Chapter 11 Data Preparation and Analyses

11.1 Chapter overview

This section is dedicated to showing you how to get your data that you have collected from Google into jamovi, and then prepared in such a way that you can begin Writing Assignment #2 (in section 14.5).

This section will proceed as follows:

  1. Exporting your data from Google Forms
  2. Importing your data into jamovi
  3. Cleaning up the data in jamovi so that only your pertinent variables remain
  4. Filtering out observations that should not be analyzed
  5. Reverse-scoring data any variables that need this transformation
  6. Calculating z-scores (if necessary)
  7. Calculating Cronbach’s Alpha and analyzing your outcome variables
  8. Creating a composite variable from your outcome variables

11.2 Exporting data from Google Forms

This step is extremely easy. And it is really just a particular version of what we already covered in sections 2.3 and 2.8.3 earlier in the manual.

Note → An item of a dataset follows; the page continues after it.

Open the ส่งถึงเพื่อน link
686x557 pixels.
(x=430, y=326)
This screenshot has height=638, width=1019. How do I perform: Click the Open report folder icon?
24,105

When you are finished with data collection and you open your Google Form, you will see two tabs at the top: Questions and Responses (with a number next to it). Select Responses. See Figure 11.1 below.

Example of tabs available upon opening your Google Form (assuming it has data; the number will vary depending on how much data you have collected).

Figure 11.1: Example of tabs available upon opening your Google Form (assuming it has data; the number will vary depending on how much data you have collected).


You will then see an option that says Accepting responses. click the button next to that. This will prevent further participants from adding data to your survey.104

How to halt all future responses in Google FormsHow to halt all future responses in Google Forms

Figure 11.2: How to halt all future responses in Google Forms


From here, there is an option to download the data as a .csv file directly by clicking the three vertical dots. So click (\(\vdots\)) > Download responses (.csv). This will place a compressed .zip folder on your computer.

You will then need to unzip it. On a Mac, simply double-click it and it will unzip it in the same location. On Windows 10, right-click it and choose Extract All and choose an appropriate destination and click Extract at the bottom. Note down where the extracted directory is.

That’s it.


11.3 Importing the data into jamovi

Start jamovi and click (\(\equiv\)) > Import. Navigate to the directory with the .csv file and double click the file.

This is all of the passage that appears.